On December 16, 2014, at approximate 5 pm, Oscar Floyd Hooker took his last breath while sleeping. He was 92 years old. My mother was right where she always had been in the previous 66 years and 4 months; sitting beside him, holding his hand. The hospice nurse had just cleaned him up and changed his bed linens; while rounding the corner of his bed, she looked back at him and noticed a slight change in his coloring. She stepped back to his side with her stethoscope, and determined that he had slipped away quietly. She went out to call my brother, who had gone with his wife to run an errand. He called me. I had been the night shift the previous night, and had been napping for about an hour. Within half an hour, we were all again in that room with my mom and my father’s remains. As my brother would later make note in a beautiful poem, we told stories, remembering things he had said or done - - usually funny things – half expecting him to wake up and correct the errors in our story-telling. Maybe wishing that he would.

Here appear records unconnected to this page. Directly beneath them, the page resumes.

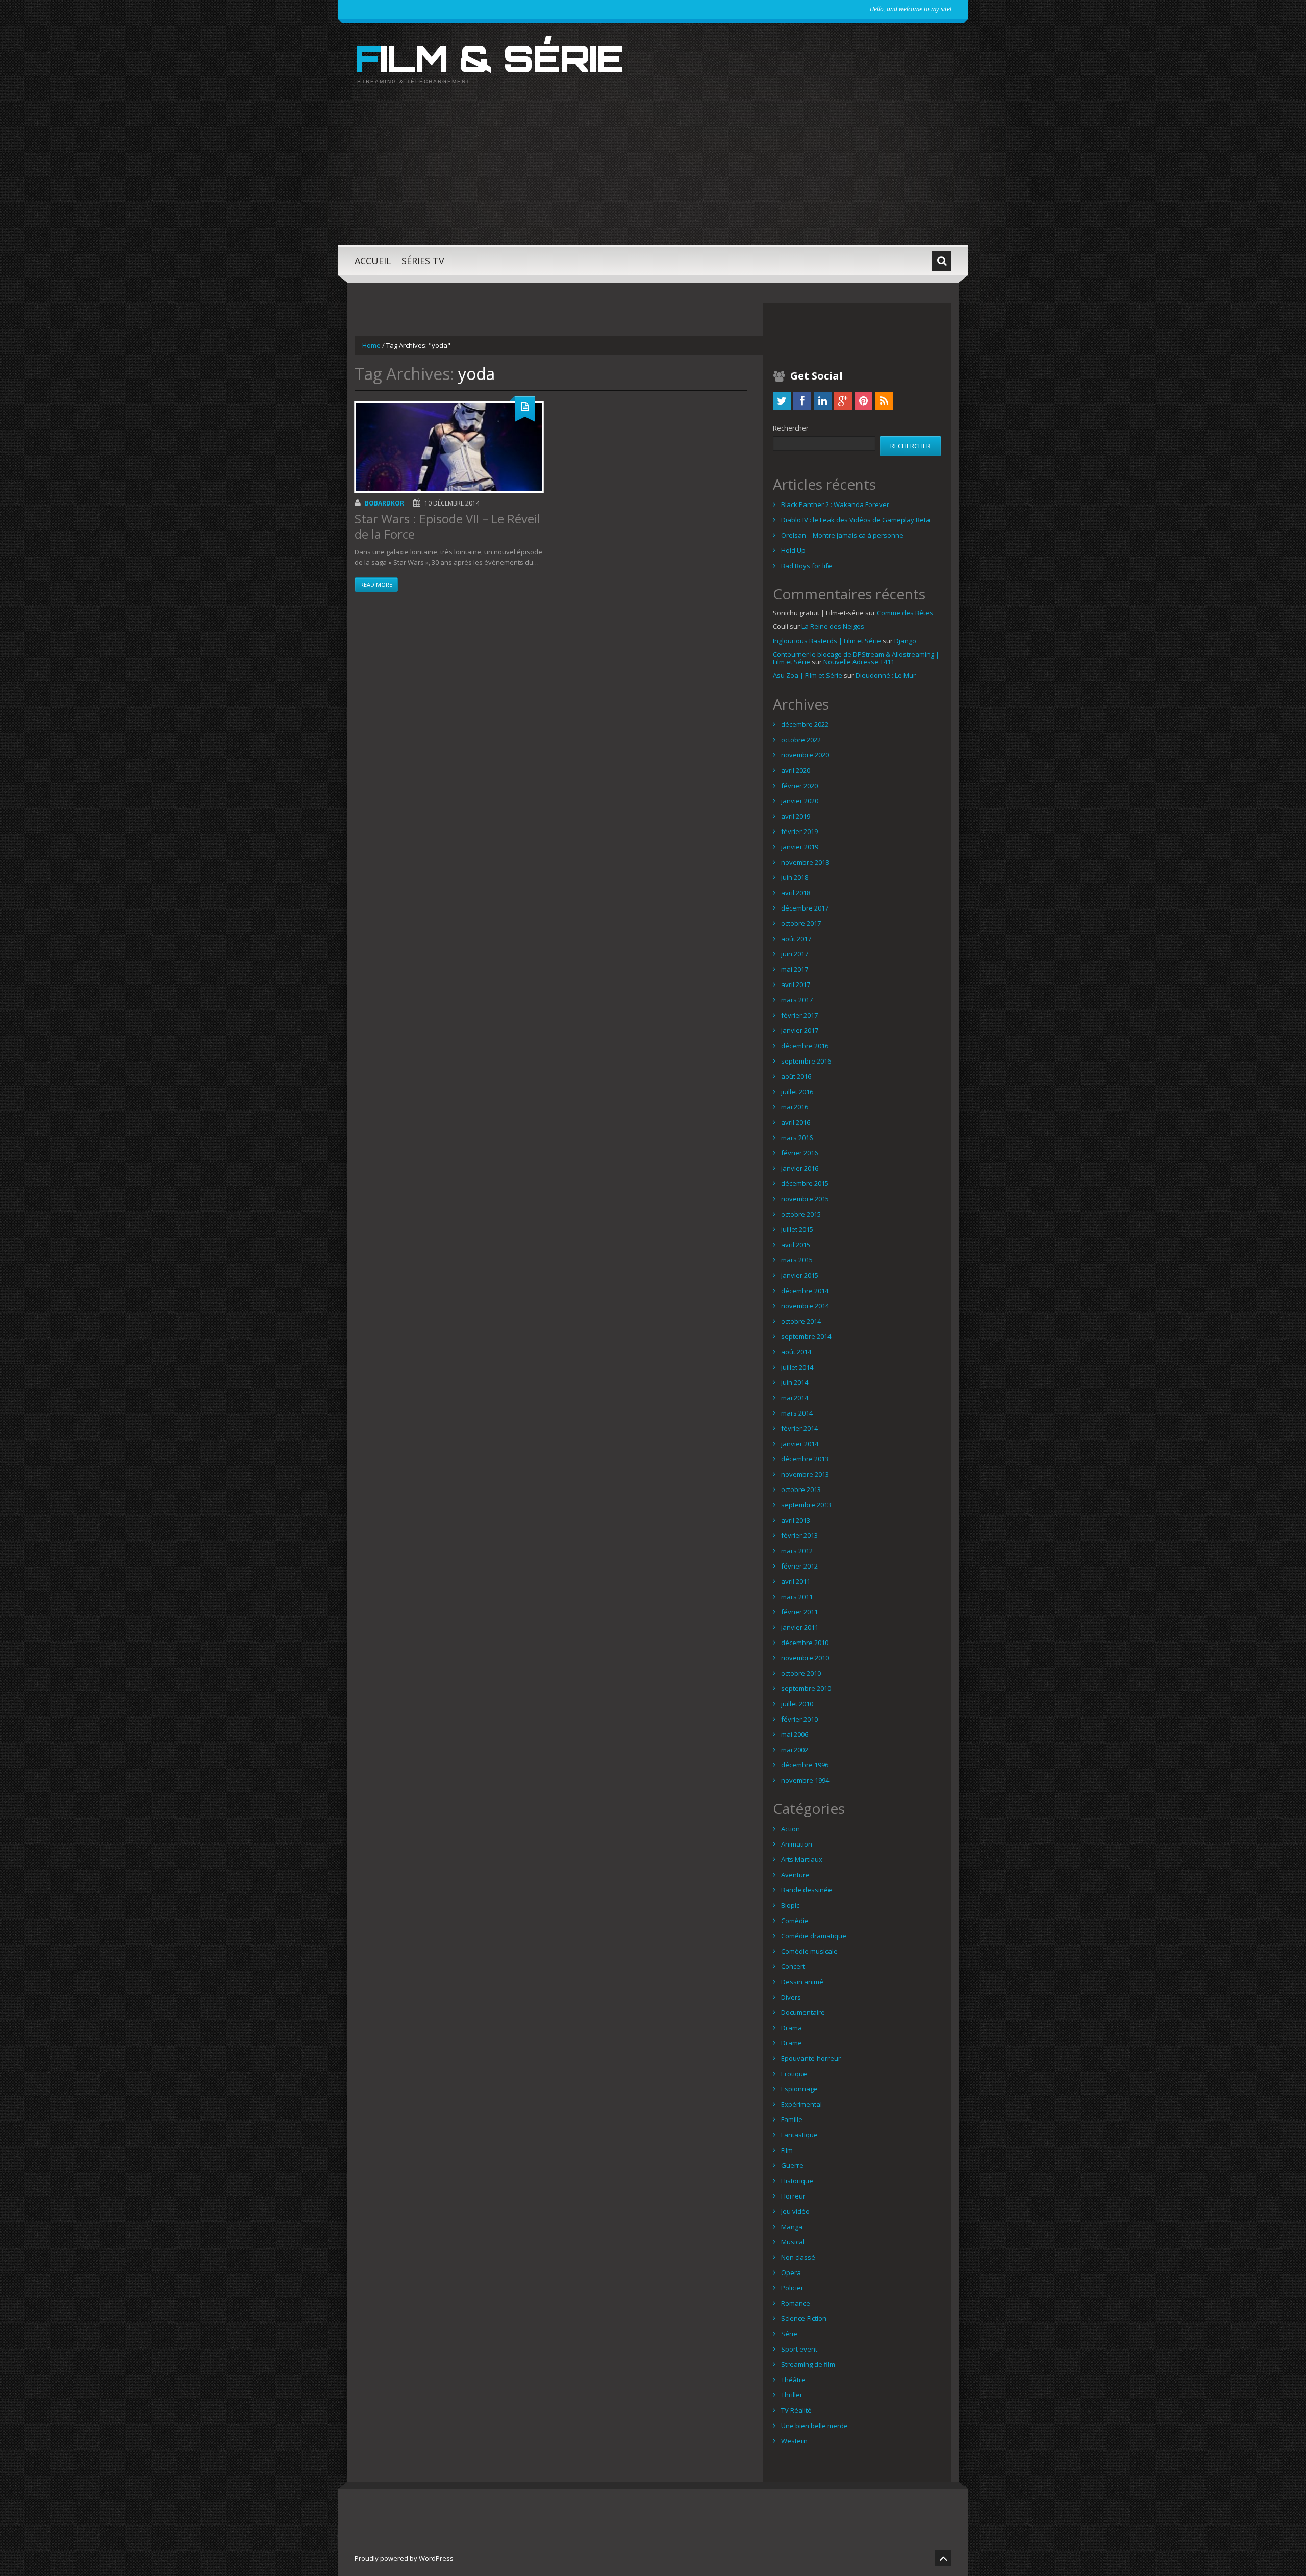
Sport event (799, 2349)
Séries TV (422, 261)
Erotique (794, 2073)
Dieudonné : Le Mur (886, 675)
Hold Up (793, 550)
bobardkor (384, 503)
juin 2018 (794, 877)
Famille (791, 2119)
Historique (797, 2180)
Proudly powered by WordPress (404, 2558)
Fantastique (799, 2134)
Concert (793, 1966)
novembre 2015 (805, 1198)
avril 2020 (795, 770)
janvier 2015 (799, 1275)
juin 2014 (794, 1382)
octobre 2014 (801, 1321)
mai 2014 (794, 1397)
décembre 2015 (804, 1183)
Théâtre (793, 2379)
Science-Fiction (803, 2318)
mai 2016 (794, 1107)
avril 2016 (795, 1122)
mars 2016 (797, 1137)
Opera (791, 2272)
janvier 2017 (799, 1030)
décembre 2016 (804, 1045)
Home (371, 345)
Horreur (793, 2196)
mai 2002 (794, 1749)
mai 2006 (794, 1734)
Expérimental (801, 2104)
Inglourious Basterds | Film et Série (827, 640)
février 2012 (799, 1566)
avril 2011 (795, 1581)
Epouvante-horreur (811, 2058)
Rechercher (791, 428)
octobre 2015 (801, 1214)
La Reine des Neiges (832, 626)
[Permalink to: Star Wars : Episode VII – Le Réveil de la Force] (449, 447)
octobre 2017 (801, 923)
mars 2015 (797, 1260)
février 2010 (799, 1719)
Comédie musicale (809, 1951)
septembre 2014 (806, 1336)
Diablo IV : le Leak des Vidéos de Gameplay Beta (855, 519)
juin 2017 (794, 953)
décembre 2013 (804, 1458)
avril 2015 (795, 1244)
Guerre (792, 2165)
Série (789, 2333)
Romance (795, 2303)
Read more (376, 584)
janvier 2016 (799, 1168)
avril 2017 (795, 984)
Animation (796, 1844)
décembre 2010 (804, 1642)
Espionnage (799, 2088)
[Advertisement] (653, 173)
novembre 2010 (805, 1657)
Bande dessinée (806, 1890)
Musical (793, 2241)
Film (787, 2150)
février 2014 (799, 1428)
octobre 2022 (801, 739)
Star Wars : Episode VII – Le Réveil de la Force (447, 526)
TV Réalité (796, 2410)
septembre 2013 (806, 1504)
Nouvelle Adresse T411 (858, 661)
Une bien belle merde (814, 2425)
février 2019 (799, 831)
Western (794, 2440)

I am a Southern girl, and we have special relationships with our daddies - - and make no mistake, he was my daddy! It’s somewhat hard to explain. There are many issues that only my mother could handle, but some were particularly “daddy territory”. Those usually related to my car. Or money. I remember once when I had moved back to Charleston, South Carolina from San Francisco, I had a job interview in South Augusta, SC. Dad just had to get the map out and show me “the best route” to go, even though he had never been there. He had driven from Charleston to Atlanta a few times, and never mind that I had found my way around San Francisco, Los Angeles, Phoenix, Dallas -Fort Worth, Kansas City, Chicago, Syracuse, NY, all over Florida and a few other places on my own, this was THE best way to go! I just listened. Now, of course, I just plug in the address in my GPS and head out!
Dad had shown me the best way to go in many areas of my life. Sometimes I listened and heeded his words. Sometimes I just listened, remembering his words after I had made a mess of things. Always, I hated to invoke his disappointment, as I did on more than one occasion. He always, ALWAYS forgave me.
There was one time, when I was about 18 months - - and no, I do not remember this first hand - - that we were out in the front yard, and I can only guess that he had been playing with us and stopped to have a conversation with someone who dropped by. People were always dropping by…. Anyway, I marched right up to him with those hard soled little toddler shoes and kicked the heck out of his shin! I am alive to tell the story because he laughed, even as he massaged his leg!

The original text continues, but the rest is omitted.